As the American regime moves to strengthen an alliance regime known as Trans-Pacific Partnership (TPP) in the hope of building up both the industrial base of nation states nominally aligned to the west while pushing back on Beijing’s strategic naval ambitions throughout the South China Sea. Its a very slow go, but the American regime has been welcomed in its effort to strengthen states throughout the ring of fire; an area not known for any comity. While we move west toward the littoral Pacific, the Han Masters in Beijing are moving west along their soft interior toward Urumqi, Almaty, embracing the southern Eurasian steppe that has long been home to Moscow. The Silk Road is now titled One Belt-One Raod (OBOR), its a vast Eurasian steppe interior that Beijing seeks to command in its hope of replicating monetary advantages that the U.S. commanded at the end of WWII. Its an ambitious project of linking Central Asia, the Middle East, Africa and Europe to Beijing.
The tangible benefits Bretton Woods afforded the U.S. was an ability to run continuous deficits because the world’s trade being denominated in dollars affords our regime fiscal privileges Beijing seeks. Ignore for the moment the entire Judeo-Christian framework underwriting, animating the Bretton-Woods framework; its rule of law, the complete lack of criminalizing political/social differences, highly efficient-liquid bond markets. Its these spheres of autonomy operating outside the commanding heights of centralized authority that Beijing cannot advance in its hopes of acquiring this exorbitant privilege. The boys in Beijing are identical to all secular militants and positivists, they only see what can be measured, not the theologic animating the structure of faith intrinsic to Bretton-Woods.
In a word, Keynes substituted the U.S. dollar for specie. The madmen of Beijing think they can replicate this endeavor. They will fail.
Instead of camels and caravans Beijing has taken structural equity positions in building Greece’s second largest port Piraeus, from which China will build high speed rail linking Hungary to Germany.
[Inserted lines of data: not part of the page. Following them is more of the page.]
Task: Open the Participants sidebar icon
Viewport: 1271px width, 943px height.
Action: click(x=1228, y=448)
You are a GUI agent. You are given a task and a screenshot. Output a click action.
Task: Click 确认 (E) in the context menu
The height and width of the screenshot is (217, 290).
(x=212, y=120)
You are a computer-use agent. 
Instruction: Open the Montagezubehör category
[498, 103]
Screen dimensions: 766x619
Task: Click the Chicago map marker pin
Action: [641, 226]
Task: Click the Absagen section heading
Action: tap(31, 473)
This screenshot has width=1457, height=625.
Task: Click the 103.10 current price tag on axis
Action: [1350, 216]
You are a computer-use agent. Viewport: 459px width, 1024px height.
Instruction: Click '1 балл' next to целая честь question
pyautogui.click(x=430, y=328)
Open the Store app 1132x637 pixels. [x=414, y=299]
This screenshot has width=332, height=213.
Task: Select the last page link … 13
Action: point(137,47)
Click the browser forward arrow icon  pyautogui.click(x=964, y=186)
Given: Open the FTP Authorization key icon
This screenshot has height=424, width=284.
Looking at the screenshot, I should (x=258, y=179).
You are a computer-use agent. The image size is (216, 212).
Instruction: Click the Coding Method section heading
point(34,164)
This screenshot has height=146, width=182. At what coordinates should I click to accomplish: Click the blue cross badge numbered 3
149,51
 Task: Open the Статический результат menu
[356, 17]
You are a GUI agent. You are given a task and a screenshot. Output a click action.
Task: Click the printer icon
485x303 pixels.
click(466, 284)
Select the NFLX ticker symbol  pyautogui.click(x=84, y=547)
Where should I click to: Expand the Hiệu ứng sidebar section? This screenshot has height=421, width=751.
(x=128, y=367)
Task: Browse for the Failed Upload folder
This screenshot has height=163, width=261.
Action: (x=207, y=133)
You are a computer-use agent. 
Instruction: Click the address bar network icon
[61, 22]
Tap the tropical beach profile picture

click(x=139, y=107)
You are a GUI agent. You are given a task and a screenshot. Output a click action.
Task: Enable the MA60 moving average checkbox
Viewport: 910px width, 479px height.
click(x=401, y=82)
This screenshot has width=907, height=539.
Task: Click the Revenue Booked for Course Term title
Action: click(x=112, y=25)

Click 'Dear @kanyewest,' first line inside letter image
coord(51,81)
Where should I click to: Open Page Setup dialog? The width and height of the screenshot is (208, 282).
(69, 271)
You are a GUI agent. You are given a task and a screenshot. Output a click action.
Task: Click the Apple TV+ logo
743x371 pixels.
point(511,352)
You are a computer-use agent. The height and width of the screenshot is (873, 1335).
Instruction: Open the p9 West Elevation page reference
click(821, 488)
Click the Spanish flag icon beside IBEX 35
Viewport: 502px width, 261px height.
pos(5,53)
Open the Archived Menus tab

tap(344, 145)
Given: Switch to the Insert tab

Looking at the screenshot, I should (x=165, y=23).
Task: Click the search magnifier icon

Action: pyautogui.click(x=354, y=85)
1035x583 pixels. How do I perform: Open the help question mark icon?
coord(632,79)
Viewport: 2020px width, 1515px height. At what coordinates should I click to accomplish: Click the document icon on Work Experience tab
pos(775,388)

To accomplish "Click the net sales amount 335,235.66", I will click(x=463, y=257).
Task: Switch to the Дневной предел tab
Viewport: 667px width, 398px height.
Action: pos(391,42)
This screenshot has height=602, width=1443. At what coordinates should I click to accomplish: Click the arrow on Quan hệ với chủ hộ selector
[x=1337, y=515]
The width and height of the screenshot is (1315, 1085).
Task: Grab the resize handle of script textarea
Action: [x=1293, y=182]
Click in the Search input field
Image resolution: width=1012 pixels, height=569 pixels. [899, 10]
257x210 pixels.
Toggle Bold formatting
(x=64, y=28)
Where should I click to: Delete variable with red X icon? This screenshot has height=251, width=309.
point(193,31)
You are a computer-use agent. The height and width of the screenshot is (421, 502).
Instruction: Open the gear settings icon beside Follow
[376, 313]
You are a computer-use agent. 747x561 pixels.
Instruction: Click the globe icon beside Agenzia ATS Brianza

China envisions positioning nuclear facilities in Pakistan linking natural gas fields throughout the land of the pure to Iran via China’s far western interior. Master Xi has recently visited Serbia, Poland and Uzbekistan positioning nearly 60 finance minsters abroad to set up the Asian Infrastructure Investment Bank (AIIB). The AIIB is how China envisions replicating Bretton-Woods.
The first large problem its structural, political opacity. Beijing has never listed member countries. With over 900 public deals under way totaling nearly $890 billion, the boys in Beijing aren’t transparent about the the AIIB or how it works. If anything, China is taking advantage of a benign security environment to achieve geopolitical aims in the hope of framing out new monetary, fiscal arrangements identical to Bretton-Woods.
The thinking behind OBOR is to challenge how the U.S. positions itself as the main trading depository between Asia, Europe and Latin America. China views Asia, Europe and the Middle East as a single space moving east positing Beijing as the final resting place for manufactured goods.
Premiere Xi first spoke of OBOR in 2013 after visiting Kazakhstan, he placed Zhang Gaoli as head of the AIIB after achieving membership in China’s Politburo Standing Committee. His first opening salvo was to seed the AIIB in 2015 with $82 billion from the Central Bank to three state owned banks for OBOR projects. This coupled to China’s sovereign wealth fund contributing $40 billion. All seed monies were deployed to finance roads linking Pakistan, Tajikistan and Uzbekistan moving south to the Arabian Sea.
Given China’s need for opacity, we should anticipate a weakening of operational tempo and overall success to OBOR, for the Chinese enjoy employing competing bureaucratic interests throughout the Silk Road Project, reconciling them will challenge Beijing, especially now with weakened growth throughout the first world.
China’s strategic thinking for OBOR was to extend China’s commercial interests while reducing China’s economic dependency on domestic investment in infrastructure, all while delivering abroad Beijing’s excess capacity in steel and cement.
Inevitable tensions will emerge testing China’s strategic thinking about an Asian Bretton-Woods.